■ **JOB 1**
Answer these questions about the foam leading edge repair article:
(a) Which blade is listed with the #2 X-acto knife among the tools?
(b) For light damage, what helps the water-based filler flow out and spread more easily?
(c) What material does the author use to replace the divot in a deep but narrow ding?
■ **JOB 2**
Proceed with the foam leading edge repair article, starting after its last sentence.

■ **READING PASSAGE**
## START
Foam Leading Edge Repair

I decided to repair the dinged up leading edge on my Habu and share the process.  At my flying club we do electric group jet fly’s  About 10 of us were in the air one nice July evening, one of the newer pilots lost control for a second and went over our heads.  We all ducked and fortunately he regained control and didn’t hit anyone or anything and saved the model.  In the mean time, I looked back up and unfortunately, flew the wrong jet.  I quickly realized it was not my Habu and looked around the sky (Bad feeling)  in time to see the Habu heading straight down.  I chopped the throttle and pulled full up surprisingly, it recovered to a straight up heading but found the edge of the tree line and branches.  The plane was in good shape but had (as my friend Barney Say’s) “Kazooties” on the leading edges of the wing. A the time I wanted to try the Habu2 which featured a brighter color scheme.  So I retired the Habu to the basement rafters. Jump ahead a few years, my friend Tim needed a jet so I decided to touch up the old Habu.  Tim is the Chief Flight instructor at my PMAC club.  He does a lot to help new pilots.  I felt my old jet would be a good gift for him.

The material I used for the repair were :

15 minute epoxy, Foam safe Glue and kicker, Micro Balloons (TOPR1090) , Ezcote (DLMB37), Clear packing tape, Tissue paper, scrap 1″ pink foam, Hobbico “Hobbylite” White filler (HCAR3400)

Tools: Perma grit SB280 sanding block, #2 X-acto knife with #226 Whittling Blade,150 sand paper, 320 sand paper, throw away brush, Bondo Squeegee, Latex or foam safe paint.

Depending how bad the damage to your model is you can choose from the following methods.  The three I use are:

#1 Light damage: Hobbico Hobbylite filler sand to shape.

#2 Deep ding but not wide: New Pink foam sand to shape.

#3 Wider damage with scuffs and dings: Micro balloons and filler.

#1 Light damage.  Sand the area with 150 paper.  Apply the filler, a little “Spritz” of water first helps this water based filler to flow out and spread easier.  Let dry thoroughly, like a few hours.  Then sand with 150, don’t sand really hard just get the shape right then switch to the 320 paper to finish.

#2 Deep ding but not wide.  For this type of damage I like to replace the “divot” with 1″ pink foam and then carve and sand to shape using very little filler.  I cut out the damaged area in a square fashion then I cut a pink foam piece to the same size and shape, test fit then glue into place. You can use epoxy or foam safe glue.  When dry; carve (#226 blade) to shape and then using the fine side of the of the SB280 block block sand to shape then use 150 and 320 sand paper.  You may not need any filler but if you do fill the edges and finish off like we did in step #1.
## END
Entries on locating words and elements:
## START
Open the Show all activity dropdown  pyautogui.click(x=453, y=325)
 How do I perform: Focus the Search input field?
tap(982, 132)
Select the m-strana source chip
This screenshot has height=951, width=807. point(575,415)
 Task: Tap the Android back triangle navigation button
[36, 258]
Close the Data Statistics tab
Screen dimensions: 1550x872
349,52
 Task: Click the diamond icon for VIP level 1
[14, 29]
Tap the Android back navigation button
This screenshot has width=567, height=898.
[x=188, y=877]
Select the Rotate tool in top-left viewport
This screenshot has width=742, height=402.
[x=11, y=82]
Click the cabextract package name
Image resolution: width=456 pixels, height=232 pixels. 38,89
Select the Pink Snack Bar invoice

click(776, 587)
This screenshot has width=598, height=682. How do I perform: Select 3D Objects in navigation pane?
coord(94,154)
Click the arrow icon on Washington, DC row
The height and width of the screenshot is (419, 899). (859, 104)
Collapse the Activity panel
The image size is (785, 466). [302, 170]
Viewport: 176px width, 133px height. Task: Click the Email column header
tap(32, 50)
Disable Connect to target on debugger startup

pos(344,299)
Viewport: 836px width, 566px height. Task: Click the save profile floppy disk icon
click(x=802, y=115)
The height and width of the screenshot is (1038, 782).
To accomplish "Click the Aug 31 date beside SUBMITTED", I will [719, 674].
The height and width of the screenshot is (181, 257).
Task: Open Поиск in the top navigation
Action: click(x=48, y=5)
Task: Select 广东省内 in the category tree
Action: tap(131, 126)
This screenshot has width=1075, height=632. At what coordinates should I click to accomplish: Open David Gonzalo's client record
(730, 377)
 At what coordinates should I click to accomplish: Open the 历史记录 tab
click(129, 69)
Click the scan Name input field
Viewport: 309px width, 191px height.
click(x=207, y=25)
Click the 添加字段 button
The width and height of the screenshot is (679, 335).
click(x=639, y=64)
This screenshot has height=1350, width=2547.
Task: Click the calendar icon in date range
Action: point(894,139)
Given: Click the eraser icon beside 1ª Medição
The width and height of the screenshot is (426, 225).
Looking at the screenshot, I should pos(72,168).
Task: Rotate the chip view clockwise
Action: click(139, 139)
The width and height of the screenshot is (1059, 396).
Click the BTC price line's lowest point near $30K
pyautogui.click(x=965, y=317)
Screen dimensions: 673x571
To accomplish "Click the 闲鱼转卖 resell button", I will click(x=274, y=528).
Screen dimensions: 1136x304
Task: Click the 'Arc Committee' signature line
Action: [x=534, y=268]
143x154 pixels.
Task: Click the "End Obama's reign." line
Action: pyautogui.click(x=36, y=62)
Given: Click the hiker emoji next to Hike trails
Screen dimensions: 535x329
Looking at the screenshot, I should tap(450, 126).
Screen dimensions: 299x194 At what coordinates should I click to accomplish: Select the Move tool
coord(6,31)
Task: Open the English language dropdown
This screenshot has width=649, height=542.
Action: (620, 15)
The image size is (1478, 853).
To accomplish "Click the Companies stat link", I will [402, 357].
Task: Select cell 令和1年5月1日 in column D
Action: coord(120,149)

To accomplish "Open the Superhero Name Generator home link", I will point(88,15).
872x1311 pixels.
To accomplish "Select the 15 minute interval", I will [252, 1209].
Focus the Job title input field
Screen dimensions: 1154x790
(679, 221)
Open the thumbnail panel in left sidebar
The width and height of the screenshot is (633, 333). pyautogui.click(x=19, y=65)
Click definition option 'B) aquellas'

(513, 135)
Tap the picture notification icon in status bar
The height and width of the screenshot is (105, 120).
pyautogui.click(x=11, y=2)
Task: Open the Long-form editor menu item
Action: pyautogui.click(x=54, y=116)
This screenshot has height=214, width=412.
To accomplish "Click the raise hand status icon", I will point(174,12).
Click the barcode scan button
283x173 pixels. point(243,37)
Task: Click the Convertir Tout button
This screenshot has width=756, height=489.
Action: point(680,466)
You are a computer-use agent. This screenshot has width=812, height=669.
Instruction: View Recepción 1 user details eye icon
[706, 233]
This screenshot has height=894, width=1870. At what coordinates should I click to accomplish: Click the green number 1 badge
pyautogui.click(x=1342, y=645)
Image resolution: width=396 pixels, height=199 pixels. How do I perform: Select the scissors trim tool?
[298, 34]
## END
■ **ANSWER 1**
(a) The #226 Whittling Blade.
(b) A little "spritz" of water applied first.
(c) 1″ pink foam.

■ **ANSWER 2**
#3 Wider damage with scuffs and dings: Micro balloons are used here.  Sand the area first with 150.  I put clear shipping tape along the bottom of the leading edge of the wing sticking out about 1/2″ past.  This works like a “Dike” to stop any  overflow of epoxy/micro balloon mix.  Mix the 15 minute epoxy and the add micro balloons.  I like to add the balloons till the mixture is near “Peanut Butter” thickness.  Now Squeegee the mixture into the dings and dent.  Put as much as you can without over filling the damage.  Let dry for about 20 minutes and then peel away the tape.  The glue balloon mix should still be a little soft but not sticky.  If it is real sticky wait longer.  With a new sharp Xacto blade trim any extra filler on the leading edge. It is easy to trim to shape now versus when the glue mix is fully hardened.  Let the wing dry for a few hours till hard and sand-able.  Note: Epoxy will dry faster if you find a warm 75+ degree area to dry.  When dry use the SB-280 to touch up the leading edge area.  Now use a good coat of the Hobbico “Hobbylite” White filler, fill the entire leading edge are using the squeegee to level it off.  Apply a good coat of filler to the bottom..  When dry block sand (SP-280) coarse at first flipping to the fine to finish her up.  Sometimes you need to repeat the filling step to remove any low spots.  When the leading edge is nice and smooth add a 2″ wide strip of tissue with the EZ Kote finishing resin.  1″ on top rolled around to the bottom.  This adds strength to the leading edge and averages out the repair areas slightly.  When dry sand lightly with 320 paper and apply another cote.  When dry paint the area with Latex paint, I used a Gray Behr house Latex paint.  Timmy was surprised to receive a (Almost) new jet.  We had fun flying together.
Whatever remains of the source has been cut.